[[ DATA EXCERPTS open ]]
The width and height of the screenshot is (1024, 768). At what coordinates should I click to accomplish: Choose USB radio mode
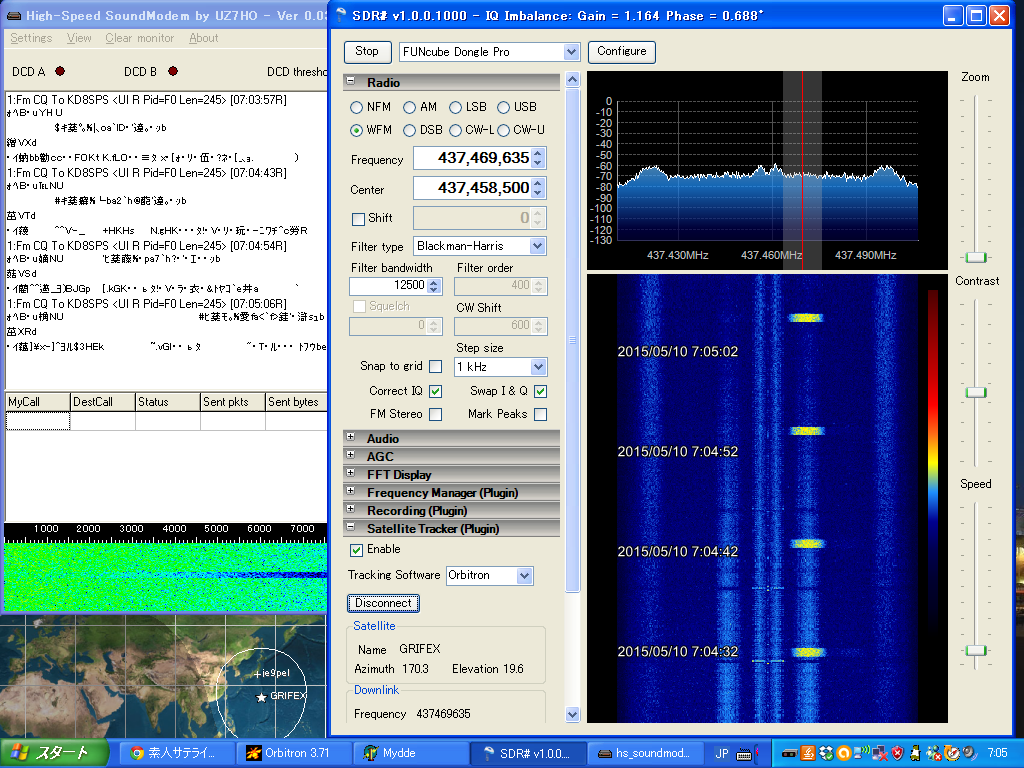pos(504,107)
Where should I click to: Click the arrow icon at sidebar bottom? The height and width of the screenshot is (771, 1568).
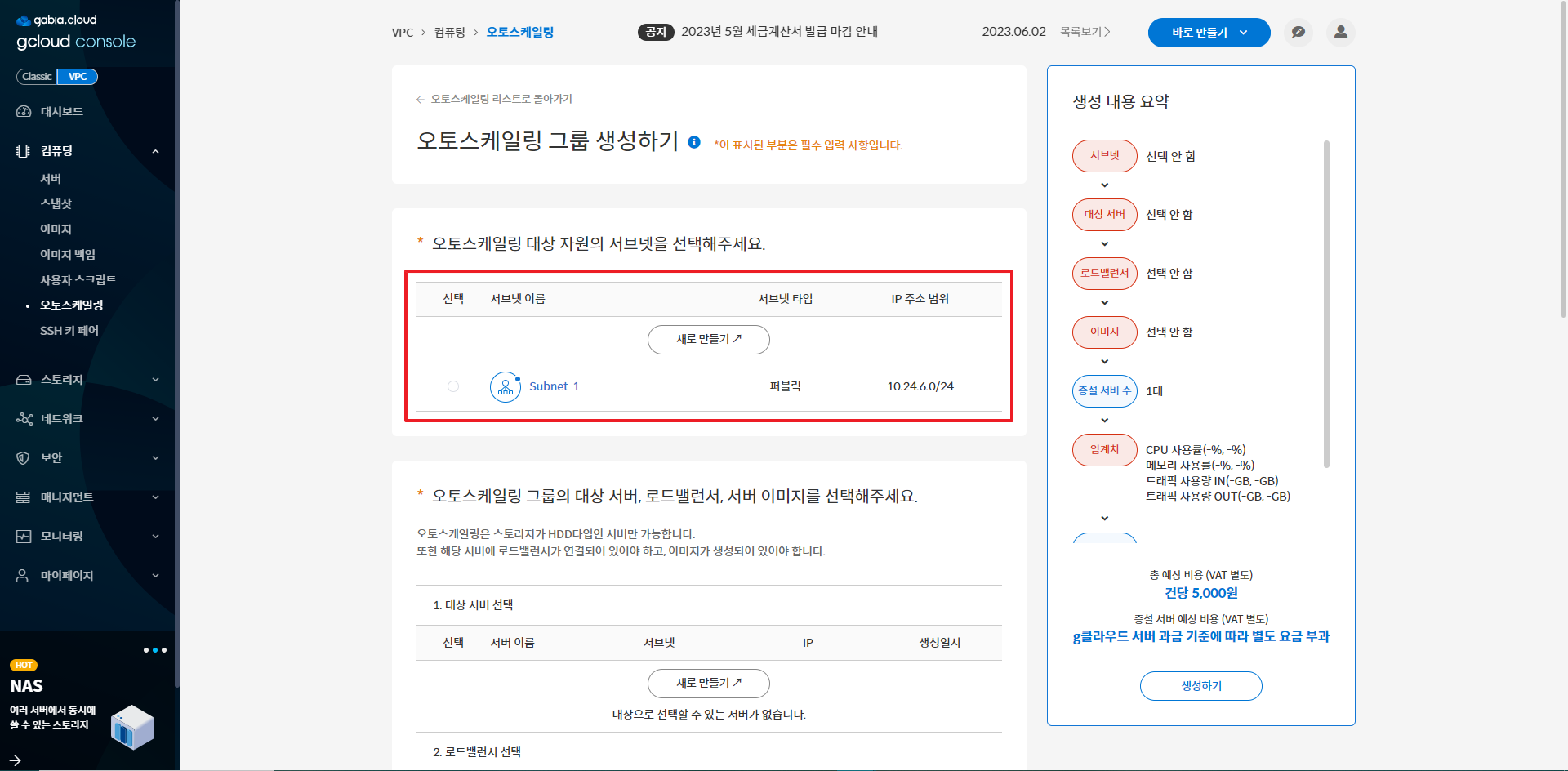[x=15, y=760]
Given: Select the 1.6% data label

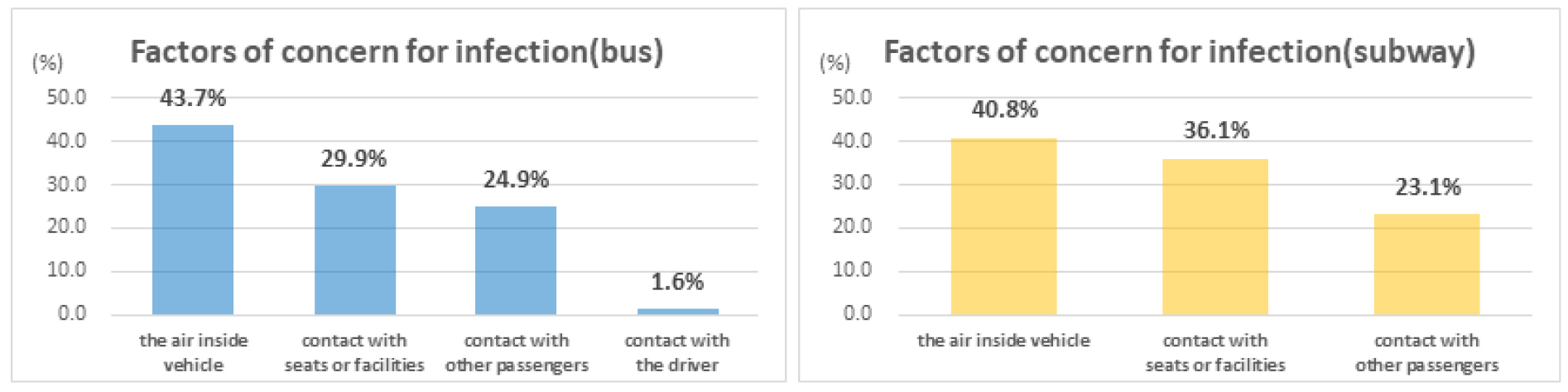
[[ DATA EXCERPTS closed ]]
» **TASK STATEMENT**: Copy out the lines above unchanged. Skip the images.

» **OUTPUT FOR THIS EXERCISE**:
The width and height of the screenshot is (1024, 768). At what coordinates should I click to accomplish: Choose USB radio mode
pos(504,107)
Where should I click to: Click the arrow icon at sidebar bottom? The height and width of the screenshot is (771, 1568).
[x=15, y=760]
Given: Select the 1.6% data label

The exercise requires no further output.